Poor people, especially in urban areas, often settle in fragile zones with high population densities. This increases the overall impact of exposure to risk under conditions of heightened vulnerability, as the case study in the Box 3.9 illustrates.
Box 3.9 Vulnerability in Manchieyt Nasser, Cairo
The Manchieyt Nasser township, located at the heart of Cairo, developed from a long-standing limestone quarry and dump site-activities which moulded the rugged contours of the site to what is it today. The township now represents the biggest informal squatter settlement in Egypt, with between 350 000 and 500 000 people living on a mountainous site of 7.27 km2.
Most of these people are exposed, on a daily basis, to a plethora of natural and human-made environmental hazards. At the same time, they face the continuous possibility of legal charges for illegal occupation of state-owned land.Most of them lack the choice to reduce their economic and health vulnerability as a result of the environmental hazards.More shanty-town dwellers were moved into the area in 1960 and, in 1972, garbage deposition was relocated to the area.
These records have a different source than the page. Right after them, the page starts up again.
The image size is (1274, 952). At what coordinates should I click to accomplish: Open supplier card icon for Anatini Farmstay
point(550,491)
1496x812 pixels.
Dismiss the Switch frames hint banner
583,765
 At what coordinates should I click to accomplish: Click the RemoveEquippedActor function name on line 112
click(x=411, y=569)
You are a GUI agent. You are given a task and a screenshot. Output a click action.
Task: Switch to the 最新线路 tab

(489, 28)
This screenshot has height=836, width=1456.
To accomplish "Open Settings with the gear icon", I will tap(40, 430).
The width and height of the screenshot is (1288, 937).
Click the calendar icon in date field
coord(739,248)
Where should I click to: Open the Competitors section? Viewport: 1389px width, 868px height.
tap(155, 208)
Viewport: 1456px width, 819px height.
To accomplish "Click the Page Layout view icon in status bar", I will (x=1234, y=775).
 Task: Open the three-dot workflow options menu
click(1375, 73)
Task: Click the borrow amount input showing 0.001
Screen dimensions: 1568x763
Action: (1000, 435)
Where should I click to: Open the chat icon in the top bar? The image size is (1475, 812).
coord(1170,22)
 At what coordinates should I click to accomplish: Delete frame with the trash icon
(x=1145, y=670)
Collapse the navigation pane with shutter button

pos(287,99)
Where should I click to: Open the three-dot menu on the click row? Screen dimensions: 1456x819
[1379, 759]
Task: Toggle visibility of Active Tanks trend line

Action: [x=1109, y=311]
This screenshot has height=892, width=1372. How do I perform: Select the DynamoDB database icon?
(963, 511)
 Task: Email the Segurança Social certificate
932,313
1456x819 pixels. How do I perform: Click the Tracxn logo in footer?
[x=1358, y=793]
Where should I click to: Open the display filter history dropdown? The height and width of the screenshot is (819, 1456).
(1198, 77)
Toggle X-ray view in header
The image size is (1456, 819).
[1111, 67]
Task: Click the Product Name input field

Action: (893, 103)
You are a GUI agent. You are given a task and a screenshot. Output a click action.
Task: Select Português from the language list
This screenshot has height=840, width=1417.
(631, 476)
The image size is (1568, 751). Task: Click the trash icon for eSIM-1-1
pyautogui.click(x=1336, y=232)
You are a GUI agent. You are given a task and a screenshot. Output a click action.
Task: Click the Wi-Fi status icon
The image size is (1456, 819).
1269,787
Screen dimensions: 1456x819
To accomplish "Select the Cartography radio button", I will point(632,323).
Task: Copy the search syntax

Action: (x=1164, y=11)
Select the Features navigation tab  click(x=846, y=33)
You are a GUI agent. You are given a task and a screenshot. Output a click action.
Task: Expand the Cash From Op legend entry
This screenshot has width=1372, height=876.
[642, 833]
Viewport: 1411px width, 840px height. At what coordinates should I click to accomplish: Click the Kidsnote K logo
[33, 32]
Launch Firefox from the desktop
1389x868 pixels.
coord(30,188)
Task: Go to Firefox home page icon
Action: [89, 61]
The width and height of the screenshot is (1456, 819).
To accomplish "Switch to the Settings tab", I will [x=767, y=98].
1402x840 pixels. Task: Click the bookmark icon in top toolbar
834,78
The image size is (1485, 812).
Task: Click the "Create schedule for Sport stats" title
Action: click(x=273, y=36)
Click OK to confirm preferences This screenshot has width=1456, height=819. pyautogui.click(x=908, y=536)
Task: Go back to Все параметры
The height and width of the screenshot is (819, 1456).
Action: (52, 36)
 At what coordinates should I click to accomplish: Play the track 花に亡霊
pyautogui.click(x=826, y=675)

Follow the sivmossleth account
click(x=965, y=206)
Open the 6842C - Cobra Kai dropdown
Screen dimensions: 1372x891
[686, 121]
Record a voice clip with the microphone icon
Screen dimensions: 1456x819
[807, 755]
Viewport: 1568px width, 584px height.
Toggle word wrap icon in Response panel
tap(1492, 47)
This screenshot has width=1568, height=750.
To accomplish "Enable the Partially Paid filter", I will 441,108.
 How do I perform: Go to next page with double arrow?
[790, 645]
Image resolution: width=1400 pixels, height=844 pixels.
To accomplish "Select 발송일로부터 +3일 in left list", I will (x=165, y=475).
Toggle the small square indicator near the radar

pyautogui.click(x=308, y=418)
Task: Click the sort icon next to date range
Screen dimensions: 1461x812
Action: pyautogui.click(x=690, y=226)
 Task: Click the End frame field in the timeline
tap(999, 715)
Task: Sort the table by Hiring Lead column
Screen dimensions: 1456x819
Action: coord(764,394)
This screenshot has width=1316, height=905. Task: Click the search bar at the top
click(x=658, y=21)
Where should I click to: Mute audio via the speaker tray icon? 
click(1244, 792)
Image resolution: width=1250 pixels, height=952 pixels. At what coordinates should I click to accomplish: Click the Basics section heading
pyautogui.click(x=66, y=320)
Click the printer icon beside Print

The infrastructure and social services in the township are scanty and inadequate-and some have become obsolete. The construction of dwellings on environmentally fragile and risky spots has been commonplace. Pollution in the area results from informal manufacturing activities, leaking raw sewage, the open burning of garbage and mounting heaps of solid wastes. The area has also become a refuge for outlaws and illegal practices, due to its virtual inaccessibility to security forces. These changes have only worsened an already bad environmental situation, rendering the inhabitants more and more vulnerable. Thus, the area was the most badly damaged by an earthquake which struck Cairo in October 1992. Today, a considerable number of inhabitants still live in very dangerous spots in the area.